How to read the fluorescence quantitative PCR test report
Fluorescence quantitative PCR (polymerase chain reaction) is a molecular detection technology widely used in the fields of medicine, biology and environmental science. With the recent recurrence of epidemics and the increase in health awareness, fluorescence quantitative PCR test reports have become the focus of public attention. This article will provide a structured analysis of how to understand this type of report, and attach relevant data examples.
1. Interpretation of core data of the report
| Project | meaning | normal range |
|---|---|---|
| Ct value | The number of cycles at which viral nucleic acid reaches the detection threshold | ≥40 is negative <35 is positive 35-40 needs to be retested |
| Internal reference gene | Sample quality control (e.g. β-actin) | Ct value≤32 |
| amplification curve | Visualization of reaction progress | S type is an effective reaction |
2. Analysis of recent hotspot correlations
Data from the entire network in the past 10 days shows that discussions related to fluorescence quantitative PCR are mainly concentrated in the following areas:
| Topic classification | Proportion | Typical questions |
| Epidemic prevention and control | 42% | How to judge the result of a double positive test |
| pet diseases | 23% | Interpretation of canine distemper virus detection |
| food safety | 18% | Testing Standards for Genetically Modified Ingredients |
| cancer screening | 17% | Circulating tumor DNA detection threshold |
3. Step-by-step interpretation guide
1.Confirm detection target: The first part of the report will clearly indicate the test items (such as SARS-CoV-2, Epstein-Barr virus, etc.), and the criteria for determining different pathogens may be different.

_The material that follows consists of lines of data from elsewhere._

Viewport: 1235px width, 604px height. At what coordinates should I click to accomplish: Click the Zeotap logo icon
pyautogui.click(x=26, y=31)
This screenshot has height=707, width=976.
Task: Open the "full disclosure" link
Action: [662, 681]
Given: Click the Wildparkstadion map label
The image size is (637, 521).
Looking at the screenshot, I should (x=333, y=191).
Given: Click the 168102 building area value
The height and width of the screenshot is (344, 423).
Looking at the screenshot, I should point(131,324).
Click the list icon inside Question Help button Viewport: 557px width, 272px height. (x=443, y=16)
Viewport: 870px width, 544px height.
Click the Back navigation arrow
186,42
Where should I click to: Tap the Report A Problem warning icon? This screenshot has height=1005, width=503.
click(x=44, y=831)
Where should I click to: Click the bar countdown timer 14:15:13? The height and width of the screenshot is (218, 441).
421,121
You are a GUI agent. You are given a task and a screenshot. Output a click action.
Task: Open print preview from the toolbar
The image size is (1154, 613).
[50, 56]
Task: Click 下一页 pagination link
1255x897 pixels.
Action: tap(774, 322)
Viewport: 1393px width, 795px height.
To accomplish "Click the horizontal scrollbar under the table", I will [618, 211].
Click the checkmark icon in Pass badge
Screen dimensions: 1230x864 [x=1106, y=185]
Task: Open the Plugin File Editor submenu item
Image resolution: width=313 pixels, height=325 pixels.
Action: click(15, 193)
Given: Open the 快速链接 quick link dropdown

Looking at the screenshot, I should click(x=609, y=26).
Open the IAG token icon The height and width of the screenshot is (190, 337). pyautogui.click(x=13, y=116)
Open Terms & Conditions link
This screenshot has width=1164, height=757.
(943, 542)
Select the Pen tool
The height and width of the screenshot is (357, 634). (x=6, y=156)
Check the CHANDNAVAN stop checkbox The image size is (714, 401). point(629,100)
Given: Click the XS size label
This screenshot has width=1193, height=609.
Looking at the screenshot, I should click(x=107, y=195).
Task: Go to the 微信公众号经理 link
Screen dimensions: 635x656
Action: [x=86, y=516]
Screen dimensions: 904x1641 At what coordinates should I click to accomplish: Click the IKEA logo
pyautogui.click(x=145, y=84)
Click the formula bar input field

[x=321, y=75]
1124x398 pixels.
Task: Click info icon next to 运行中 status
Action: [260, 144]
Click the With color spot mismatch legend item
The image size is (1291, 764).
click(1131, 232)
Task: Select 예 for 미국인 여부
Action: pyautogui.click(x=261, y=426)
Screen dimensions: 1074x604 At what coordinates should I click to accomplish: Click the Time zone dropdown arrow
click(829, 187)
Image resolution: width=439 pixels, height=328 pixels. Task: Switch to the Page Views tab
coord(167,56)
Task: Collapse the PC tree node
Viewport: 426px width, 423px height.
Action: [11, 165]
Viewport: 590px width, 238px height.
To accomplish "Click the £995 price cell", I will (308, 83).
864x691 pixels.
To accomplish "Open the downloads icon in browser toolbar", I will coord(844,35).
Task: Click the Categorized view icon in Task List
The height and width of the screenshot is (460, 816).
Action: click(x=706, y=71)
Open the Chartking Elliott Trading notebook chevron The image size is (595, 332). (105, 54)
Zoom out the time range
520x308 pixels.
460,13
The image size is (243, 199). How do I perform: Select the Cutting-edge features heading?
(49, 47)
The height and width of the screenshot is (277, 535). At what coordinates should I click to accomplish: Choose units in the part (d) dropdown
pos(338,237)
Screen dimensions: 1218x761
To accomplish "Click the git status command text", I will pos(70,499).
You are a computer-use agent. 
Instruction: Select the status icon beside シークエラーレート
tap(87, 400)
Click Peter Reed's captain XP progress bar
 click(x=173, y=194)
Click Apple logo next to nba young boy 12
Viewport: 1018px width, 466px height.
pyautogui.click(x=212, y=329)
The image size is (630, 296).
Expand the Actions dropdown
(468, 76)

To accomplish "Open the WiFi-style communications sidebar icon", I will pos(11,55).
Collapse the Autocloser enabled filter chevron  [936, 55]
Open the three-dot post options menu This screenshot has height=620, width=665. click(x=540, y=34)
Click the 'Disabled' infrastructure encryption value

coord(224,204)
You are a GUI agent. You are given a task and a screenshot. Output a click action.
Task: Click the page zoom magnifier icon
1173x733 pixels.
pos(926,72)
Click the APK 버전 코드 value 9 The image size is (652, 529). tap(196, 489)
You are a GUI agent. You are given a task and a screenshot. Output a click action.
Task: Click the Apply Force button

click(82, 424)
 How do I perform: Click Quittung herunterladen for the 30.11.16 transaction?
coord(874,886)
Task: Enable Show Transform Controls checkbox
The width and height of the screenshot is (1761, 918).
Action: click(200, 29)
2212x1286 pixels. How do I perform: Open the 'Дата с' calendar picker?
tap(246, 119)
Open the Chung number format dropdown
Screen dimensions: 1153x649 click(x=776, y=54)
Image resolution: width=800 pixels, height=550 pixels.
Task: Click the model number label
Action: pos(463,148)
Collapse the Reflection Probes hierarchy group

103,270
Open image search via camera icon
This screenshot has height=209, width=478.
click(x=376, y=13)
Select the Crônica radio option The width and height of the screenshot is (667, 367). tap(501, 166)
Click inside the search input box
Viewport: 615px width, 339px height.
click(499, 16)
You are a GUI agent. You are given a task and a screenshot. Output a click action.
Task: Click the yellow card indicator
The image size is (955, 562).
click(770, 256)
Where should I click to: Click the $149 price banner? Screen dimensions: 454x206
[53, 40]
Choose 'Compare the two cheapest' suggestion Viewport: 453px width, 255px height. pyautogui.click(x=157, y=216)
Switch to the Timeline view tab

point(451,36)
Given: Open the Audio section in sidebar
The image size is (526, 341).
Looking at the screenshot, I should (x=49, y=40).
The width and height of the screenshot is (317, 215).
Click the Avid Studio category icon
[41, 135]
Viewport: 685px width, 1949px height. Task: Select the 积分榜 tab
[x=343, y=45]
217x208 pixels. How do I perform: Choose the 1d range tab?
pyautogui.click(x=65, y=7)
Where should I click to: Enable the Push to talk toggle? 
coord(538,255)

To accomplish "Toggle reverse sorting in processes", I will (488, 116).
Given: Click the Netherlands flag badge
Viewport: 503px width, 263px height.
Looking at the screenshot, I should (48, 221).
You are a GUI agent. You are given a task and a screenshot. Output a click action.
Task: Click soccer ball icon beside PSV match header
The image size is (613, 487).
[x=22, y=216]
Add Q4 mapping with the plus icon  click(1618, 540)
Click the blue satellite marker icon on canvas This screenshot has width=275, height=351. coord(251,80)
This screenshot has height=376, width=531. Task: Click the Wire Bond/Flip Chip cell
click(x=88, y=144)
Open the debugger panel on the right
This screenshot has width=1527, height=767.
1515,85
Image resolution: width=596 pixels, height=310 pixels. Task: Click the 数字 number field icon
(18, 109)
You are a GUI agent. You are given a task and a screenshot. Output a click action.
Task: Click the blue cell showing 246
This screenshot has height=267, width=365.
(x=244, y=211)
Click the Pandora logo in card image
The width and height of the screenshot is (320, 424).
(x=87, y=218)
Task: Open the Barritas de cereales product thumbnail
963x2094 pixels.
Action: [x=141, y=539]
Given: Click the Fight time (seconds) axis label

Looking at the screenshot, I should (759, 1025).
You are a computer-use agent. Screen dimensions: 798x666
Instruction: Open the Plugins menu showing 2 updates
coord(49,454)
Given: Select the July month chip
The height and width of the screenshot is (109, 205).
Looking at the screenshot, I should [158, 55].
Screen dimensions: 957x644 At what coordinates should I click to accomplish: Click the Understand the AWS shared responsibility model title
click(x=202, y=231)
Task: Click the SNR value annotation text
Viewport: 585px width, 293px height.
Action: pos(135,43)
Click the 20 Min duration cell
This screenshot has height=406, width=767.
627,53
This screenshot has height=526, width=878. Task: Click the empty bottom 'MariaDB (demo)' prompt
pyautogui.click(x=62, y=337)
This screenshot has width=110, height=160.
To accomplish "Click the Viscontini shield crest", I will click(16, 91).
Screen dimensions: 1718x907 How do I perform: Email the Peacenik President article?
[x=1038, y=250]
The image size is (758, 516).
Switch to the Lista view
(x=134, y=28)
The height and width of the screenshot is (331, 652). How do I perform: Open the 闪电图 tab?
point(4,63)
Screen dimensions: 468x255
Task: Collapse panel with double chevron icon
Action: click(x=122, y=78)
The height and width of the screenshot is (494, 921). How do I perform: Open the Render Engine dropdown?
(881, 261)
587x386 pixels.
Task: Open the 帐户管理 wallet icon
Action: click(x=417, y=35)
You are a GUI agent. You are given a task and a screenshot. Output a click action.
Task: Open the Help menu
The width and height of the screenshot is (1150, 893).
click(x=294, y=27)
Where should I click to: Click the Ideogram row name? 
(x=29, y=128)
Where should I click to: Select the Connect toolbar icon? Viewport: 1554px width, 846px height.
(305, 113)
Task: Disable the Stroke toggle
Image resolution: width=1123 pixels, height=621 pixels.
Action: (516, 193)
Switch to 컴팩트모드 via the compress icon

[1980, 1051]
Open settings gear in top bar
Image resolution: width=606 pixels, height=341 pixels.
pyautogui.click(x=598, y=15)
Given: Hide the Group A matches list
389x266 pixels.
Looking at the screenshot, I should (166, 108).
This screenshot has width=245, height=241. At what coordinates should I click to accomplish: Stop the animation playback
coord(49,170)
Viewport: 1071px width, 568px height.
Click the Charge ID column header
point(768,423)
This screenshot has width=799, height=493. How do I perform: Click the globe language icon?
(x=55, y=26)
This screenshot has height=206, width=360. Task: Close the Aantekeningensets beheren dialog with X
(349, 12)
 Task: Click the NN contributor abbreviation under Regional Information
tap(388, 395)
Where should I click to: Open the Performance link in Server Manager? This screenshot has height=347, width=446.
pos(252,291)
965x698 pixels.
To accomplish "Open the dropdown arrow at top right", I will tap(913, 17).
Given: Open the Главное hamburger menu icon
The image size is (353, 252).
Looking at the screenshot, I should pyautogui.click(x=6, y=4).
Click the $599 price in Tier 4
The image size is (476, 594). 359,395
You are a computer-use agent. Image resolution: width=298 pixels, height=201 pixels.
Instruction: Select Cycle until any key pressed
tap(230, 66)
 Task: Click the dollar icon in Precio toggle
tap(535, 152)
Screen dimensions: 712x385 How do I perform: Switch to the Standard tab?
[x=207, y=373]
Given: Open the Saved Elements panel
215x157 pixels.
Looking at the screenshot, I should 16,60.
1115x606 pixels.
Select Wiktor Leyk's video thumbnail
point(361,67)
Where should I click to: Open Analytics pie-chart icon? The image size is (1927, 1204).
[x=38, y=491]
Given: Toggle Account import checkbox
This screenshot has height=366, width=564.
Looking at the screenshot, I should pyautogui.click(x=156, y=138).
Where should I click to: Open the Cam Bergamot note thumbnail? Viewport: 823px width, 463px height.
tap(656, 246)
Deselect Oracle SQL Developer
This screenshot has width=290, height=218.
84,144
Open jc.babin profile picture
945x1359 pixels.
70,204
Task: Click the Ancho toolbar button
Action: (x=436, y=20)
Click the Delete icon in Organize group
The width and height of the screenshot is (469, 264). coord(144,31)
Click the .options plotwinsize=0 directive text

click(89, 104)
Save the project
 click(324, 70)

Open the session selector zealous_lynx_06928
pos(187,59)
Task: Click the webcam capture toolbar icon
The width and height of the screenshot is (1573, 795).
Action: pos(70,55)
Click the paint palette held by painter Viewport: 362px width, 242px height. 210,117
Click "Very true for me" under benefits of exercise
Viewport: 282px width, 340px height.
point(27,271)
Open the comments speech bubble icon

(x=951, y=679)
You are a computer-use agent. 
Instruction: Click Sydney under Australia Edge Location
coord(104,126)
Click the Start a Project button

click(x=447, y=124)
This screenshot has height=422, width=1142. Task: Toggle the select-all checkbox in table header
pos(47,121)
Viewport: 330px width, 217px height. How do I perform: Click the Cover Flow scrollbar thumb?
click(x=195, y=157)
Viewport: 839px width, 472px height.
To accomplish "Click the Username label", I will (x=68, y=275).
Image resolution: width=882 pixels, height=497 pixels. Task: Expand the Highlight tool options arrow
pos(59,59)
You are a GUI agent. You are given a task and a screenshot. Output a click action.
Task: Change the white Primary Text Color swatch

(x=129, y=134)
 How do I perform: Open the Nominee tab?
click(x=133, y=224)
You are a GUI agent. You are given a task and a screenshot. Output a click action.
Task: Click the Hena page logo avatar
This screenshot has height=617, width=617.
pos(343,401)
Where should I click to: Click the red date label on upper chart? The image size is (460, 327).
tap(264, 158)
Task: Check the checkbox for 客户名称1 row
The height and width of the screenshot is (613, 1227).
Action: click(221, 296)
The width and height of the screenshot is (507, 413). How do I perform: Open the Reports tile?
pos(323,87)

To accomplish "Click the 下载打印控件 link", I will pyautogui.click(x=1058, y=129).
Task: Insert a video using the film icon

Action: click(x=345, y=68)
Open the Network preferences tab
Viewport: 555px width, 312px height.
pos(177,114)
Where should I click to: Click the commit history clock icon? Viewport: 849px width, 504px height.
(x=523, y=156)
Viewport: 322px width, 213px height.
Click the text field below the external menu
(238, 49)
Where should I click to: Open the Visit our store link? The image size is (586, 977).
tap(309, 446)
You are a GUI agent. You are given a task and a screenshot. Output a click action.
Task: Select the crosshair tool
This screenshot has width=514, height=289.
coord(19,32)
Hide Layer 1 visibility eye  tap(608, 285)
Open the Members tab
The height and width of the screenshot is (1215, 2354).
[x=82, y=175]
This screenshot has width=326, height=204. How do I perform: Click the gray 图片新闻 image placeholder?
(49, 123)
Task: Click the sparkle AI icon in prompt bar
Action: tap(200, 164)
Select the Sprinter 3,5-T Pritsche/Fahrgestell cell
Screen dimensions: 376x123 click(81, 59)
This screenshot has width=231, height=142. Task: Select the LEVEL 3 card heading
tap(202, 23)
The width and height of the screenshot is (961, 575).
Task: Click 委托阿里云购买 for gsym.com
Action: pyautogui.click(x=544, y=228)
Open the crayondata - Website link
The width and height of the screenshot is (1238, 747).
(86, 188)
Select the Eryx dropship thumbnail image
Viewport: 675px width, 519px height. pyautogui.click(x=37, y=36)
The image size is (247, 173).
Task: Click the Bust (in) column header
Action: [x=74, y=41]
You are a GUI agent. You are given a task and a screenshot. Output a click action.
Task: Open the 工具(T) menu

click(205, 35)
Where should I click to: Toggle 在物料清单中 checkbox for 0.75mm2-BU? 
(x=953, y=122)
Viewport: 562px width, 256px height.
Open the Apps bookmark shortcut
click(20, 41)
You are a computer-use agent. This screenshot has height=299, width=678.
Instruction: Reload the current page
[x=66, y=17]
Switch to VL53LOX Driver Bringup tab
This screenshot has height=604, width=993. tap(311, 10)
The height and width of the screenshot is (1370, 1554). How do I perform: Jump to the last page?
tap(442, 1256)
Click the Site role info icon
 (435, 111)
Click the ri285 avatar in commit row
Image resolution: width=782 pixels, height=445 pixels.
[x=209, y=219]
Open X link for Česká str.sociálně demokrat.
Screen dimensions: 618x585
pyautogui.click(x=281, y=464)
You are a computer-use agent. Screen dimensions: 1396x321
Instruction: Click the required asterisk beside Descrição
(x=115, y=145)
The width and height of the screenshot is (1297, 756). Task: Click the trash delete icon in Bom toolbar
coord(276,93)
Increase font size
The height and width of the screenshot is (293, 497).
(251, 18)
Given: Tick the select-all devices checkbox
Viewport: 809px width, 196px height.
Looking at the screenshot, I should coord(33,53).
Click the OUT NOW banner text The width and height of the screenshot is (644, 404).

2.Analyze Ct value: The smaller the value, the higher the viral load. It should be noted that there may be an error range of ±2 between laboratories.
3.Check quality control indicators: The conformity report should contain:
| positive control | Ct value≤30 |
| negative control | No amplification curve |
| standard curve | R²≥0.98 |
4. Answers to typical questions
Q: What does a Ct value of 37 mean?
It needs to be combined with clinical judgment: if the initial screening is positive, it is recommended to retest after 48 hours; if the test is during the recovery period, there may be residual viral fragments.
Q: Are there big differences between different brands of reagents?
The main differences are in the limit of detection (LOD) and primer design, but nationally certified reagents should meet unified quality standards.
5. Expert advice
1. Give priority to laboratories certified by ISO15189
2. Irregular sampling may lead to false negatives
3. Pay attention to the sample transportation temperature (2-8℃) during winter testing.
4. Genetic testing needs to be combined with other clinical indicators for comprehensive judgment.
By systematically mastering the report interpretation methods, the public can understand test results more accurately and avoid unnecessary anxiety caused by misinterpretation. It is recommended to save the original copy of the complete report for reference in subsequent diagnosis and treatment.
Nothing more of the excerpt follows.